荧光标记杂交双探针PCR融解曲线法在临床的应用评价

摘要

目的: 对国产荧光标记杂交双探针PCR融解曲线法(FH-PCR-MC)检测乙型肝炎病毒聚合酶酪氨酸-蛋氨酸-天门冬氨酸-天门冬氨酸基序(HBV YMDD)变异的试剂进行临床应用评价.

方法: 慢性乙型肝炎患者外周血浆标本217份, 分别采用荧光标记Taqman探针定量PCR法(FT-PCR)和荧光标记杂交双探针PCR融解曲线法(FH-PCR-MC)检测HBV DNA含量和YMDD及其变异; 其中78份HBV DNA阳性标本采用基因型特异性多引物对巢式PCR法进行基因分型(A-F), 30份标本用PCR产物克隆测序法检测HBV YMDD及其变异.

结果: 血浆标本HBV DNA阳性率(≥1.0×10⁶ copies/L)为75.6%(164/217).YMDD及其变异检出率为67.7%(147/217), 其中YMDD 44.9%(66/147), YIDD 22.5%(33/147), YVDD 17.7%(26/147), YIDD/YVDD混合株10.9%(16/147), 其他混合株4.0%(6/147); 结合HBV DNA含量, HBV YMDD及其变异的检出下限为HBV DNA = 5.0×10⁶ copies/L, 但在10⁶ copies/L时检出率较低, 仅为36.4%, 随着HBV DNA含量增高, 检出率显著增高(>80%), 且在10⁷ copies/L时即有显著增高(χ² = 7.177, P <0.01).在基因分型的78份标本中, C基因型占89.8%, B和D基因型分别占8.9%和1.3%, YMDD及其变异总检出率为100%,变异总检出率为59.0%; 1份D基因型YMDD及其变异检测为YIDD/YVDD混合变异; B, C两种基因型变异检出率分别为71.4%和55.7%, 但二者无统计学差异.以测序法的检测结果为相对标准,则FH-PCR-MC法检测HBV YMDD及其变异的相对敏感性、特异性和符合率分别为96.3%(26/27), 100%(3/3)和96.7%(29/30); 对于HBV YMDD及其变异的类型, 两种方法检测结果一致.

结论: FH-PCR-MC法是一种快速、特异的HBV YMDD及其变异检测方法, 具有较高的检出率, 且能区分YMDD及其变异的类型.

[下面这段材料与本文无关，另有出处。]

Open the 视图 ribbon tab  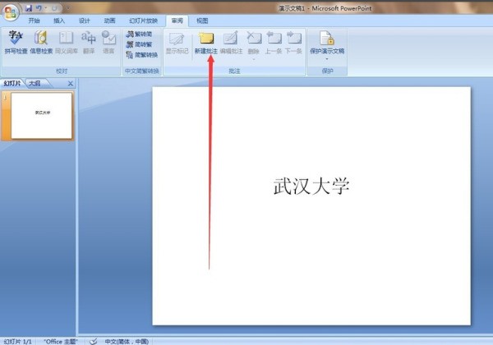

关键词: 荧光标记; 杂交双探针; 多聚酶连反应; 融解曲线法; 乙型肝炎病毒YMDD

Evaluation of fluorescent hybridization biprobe PCR and melting curve assay

Shu-Yun Zhang, Wei Liu, Di Li, Hong-Xi Gu, Shu-Fen Yang, Zhi-Hong Zhou, Bo Du, Xi Jin, Man-Li Chang

Shu-Yun Zhang, Wei Liu, Shu-Fen Yang, Zhi-Hong Zhou, Bo Du, Xi Jin, Man-Li Chang, Research Center of the Second Affiliated Hospital, Harbin Medical University, Harbin 150086, Heilongjiang Province, China

Di Li, Hong-Xi Gu, Department of Harbin Medical University, Harbin 150086, Heilongjiang Province, China

Supported by: the Natural Science Foundation of Heilongjiang Province, No. D0307.

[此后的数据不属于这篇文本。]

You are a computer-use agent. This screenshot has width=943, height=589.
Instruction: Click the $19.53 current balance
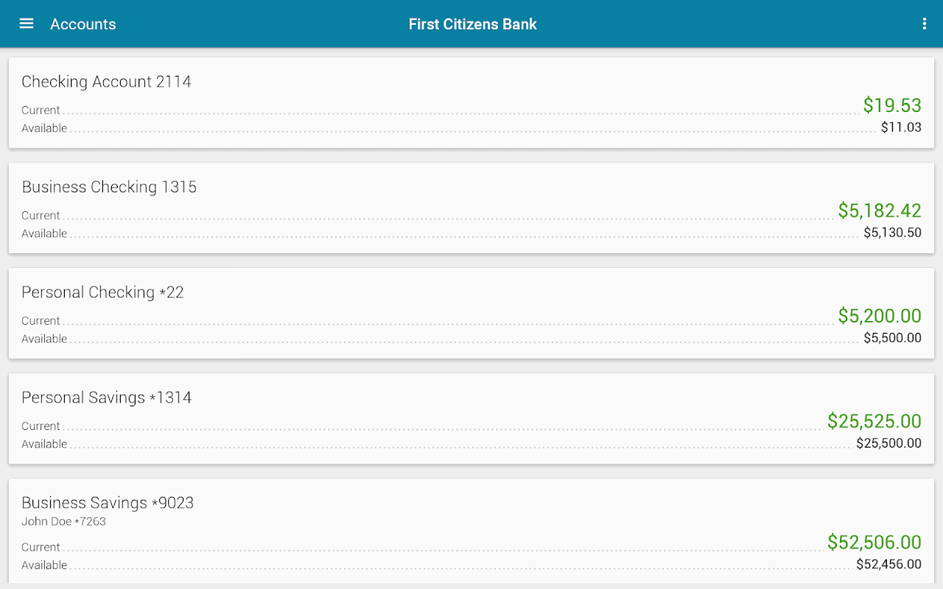(891, 105)
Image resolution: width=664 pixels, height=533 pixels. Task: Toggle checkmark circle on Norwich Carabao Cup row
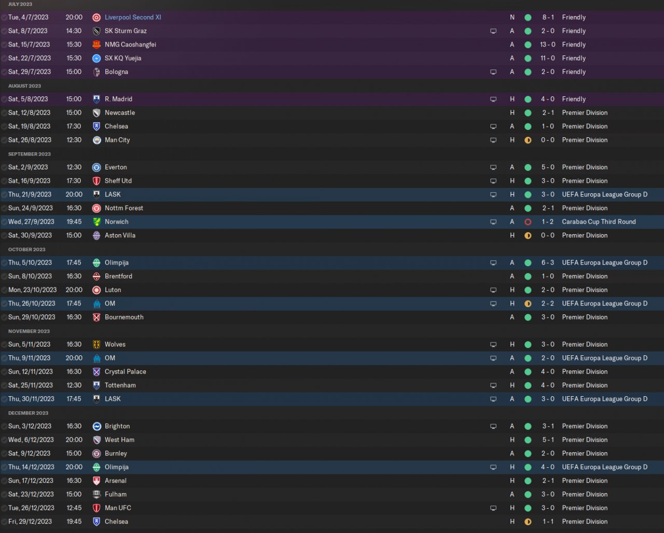4,222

Correspondence to: Shu-Yun Zhang, Research Center of the Second Affiliated Hospital, Harbin Medical University, Harbin 150086, Heilongjiang Province, China. zhshuyun136@sina.com

Received: March 1, 2005
Revised: March 27, 2005
Accepted: April 1, 2005
Published online: June 15, 2005

Abstract

AIM: To evaluate a fluorescent hybridization biprobe PCR and melting curve assay for detection of (hepatitis B virus) YMDD mutation associated with lamivudine therapy.

METHODS: HBV DNA and YMDD mutations in the 217 clinical serum specimens from patients with chronic HBV infection who were treated with lamivudine (100 mg/d) were detected by the fluorescence quantitative polymerase chain reaction (PCR) using TaqMan probe (FT-PCR) and the fluorescent hybridization biprobe PCR and melting curve assay (FH-PCR-MC), respectively. Seventy-eight positive sera were then genotyped by nested PCR with six pairs of HBV genotype-specific primes (A to F), and the cloned DNA fragments derived from conventional PCR of HBV YMDD of 30 positive sera were sequenced.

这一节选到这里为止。